Thursday, December 3, 2009

Always Divide by 300 million, 113 million, or 3.5 million

Your out-of-touch Congress always wants to make sure *you* are not in touch with reality, especially when they propose big spending packages. They propose these huge measures such as the stimulus plan and health care reform and they seemingly never bring it down to the individual or family level so you can really understand the impact. To help make things real, you should divide the total cost of a measure by:

300 million - to know the average cost for every man, woman and child in the country.
113 million - to know the average cost per household
3.5 million - to know the cost, on average per household, for measures that are to be paid for by those earning $250,00 or more ($125,000 for single-income).

Here are some of the estimated costs for measures passed or proposed within the past year:

TARP $388,000,000,000
Stimulus $787,000,000,000
Health Care Reform $848,000,000,000

TARP costs approximately $1200 per individual, $3400 per household, and since households earning more than $250,000 pay approximately 47 per cent of all personal income taxes, "rich" households will pay on average about $52,000 each. It remains to be seen what TARP funds will be repaid by the beneficiaries.

Obviously the numbers are bigger for the stimulus package but you can do the math on that one.

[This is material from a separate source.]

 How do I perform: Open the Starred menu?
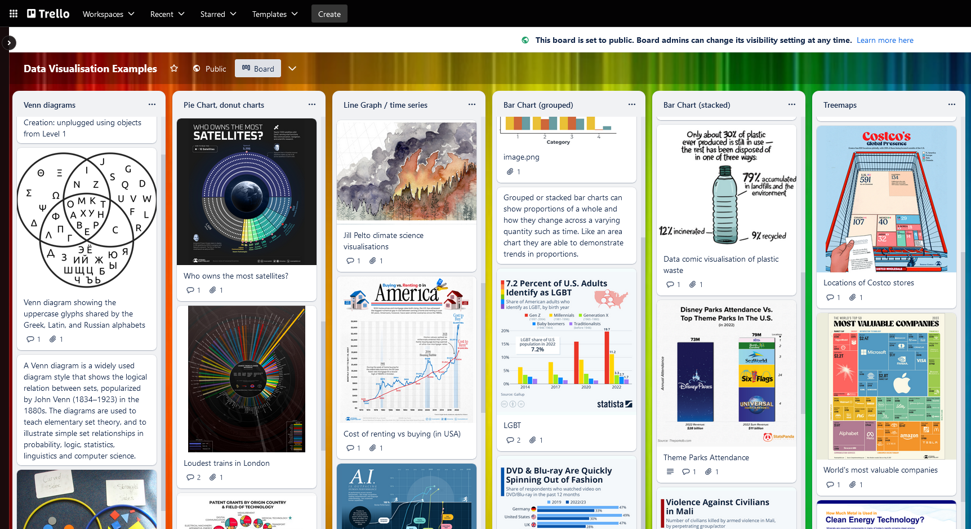218,14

Let's take a look at health care reform, which is supposed to be paid for by the "rich" households. Dividing by 3.5 million "rich" households gives an average per-household cost of about $240,000 - pretty staggering even if the cost is spread over 10 years.

Now, if you add up all the "biggies" including Cap & Trade, which is estimated to cost $1600 per household, the totals come out something like this:

Per Individual: $6,600
Per Household: $19,500
Per "Rich" Household: $400,000

We better start saving now so we will have the money to pay this off. Oh wait, if we don't spend anything how is the economy going to recover ? Oh, and did you want to save for a down payment on a house too ? Sorry, you'll have to wait about 10 years.

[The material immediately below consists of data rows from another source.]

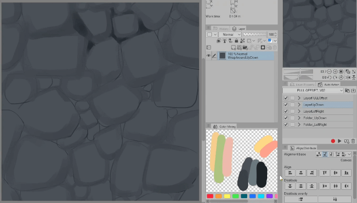Image resolution: width=357 pixels, height=203 pixels.
Task: Click the align left edges icon
Action: click(x=290, y=173)
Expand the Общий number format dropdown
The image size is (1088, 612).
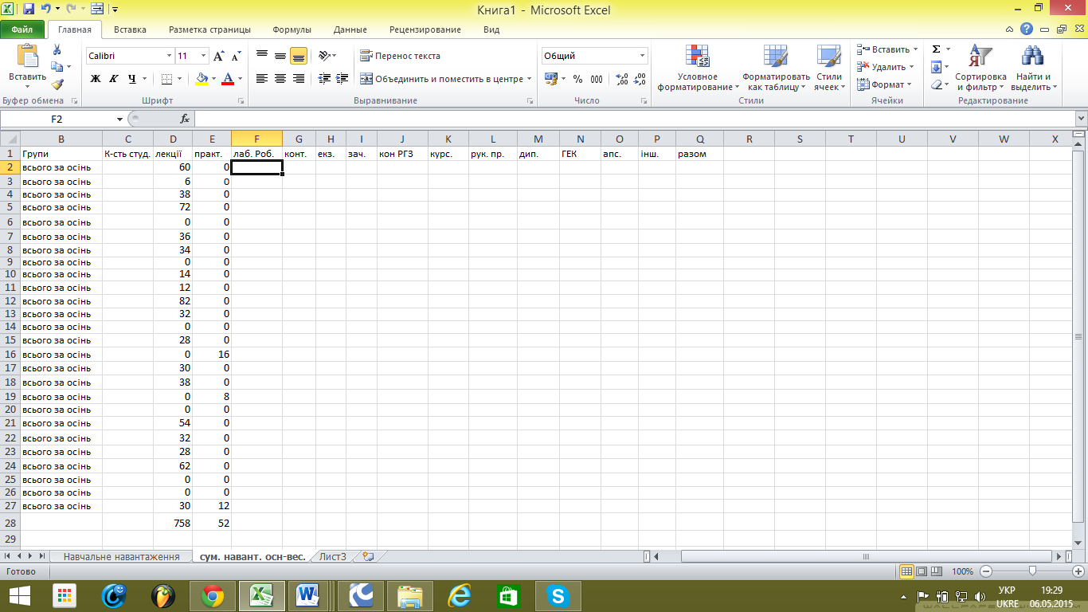642,56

As an additional note, let's look at the estimated cost of the Afghanistan "surge" - $54,000,000,000 per year.

Per individual: $170 per year
Per household: $470 per year
Per "rich" household: $7200 per year

Given that failure to get a decisive win in Afghanistan could seriously hamper any of the future grandiose domestic plans, this should give some perspective to the numbers. My view is that trying to win a war in such a complicated situation as Afghanistan is grandiose enough without trying to do everything else at the same time. Trying to relieve two decades of pent-up political frustrations all in two years (before elections close the door again) is not the thing to do when our country is fighting a complicated war.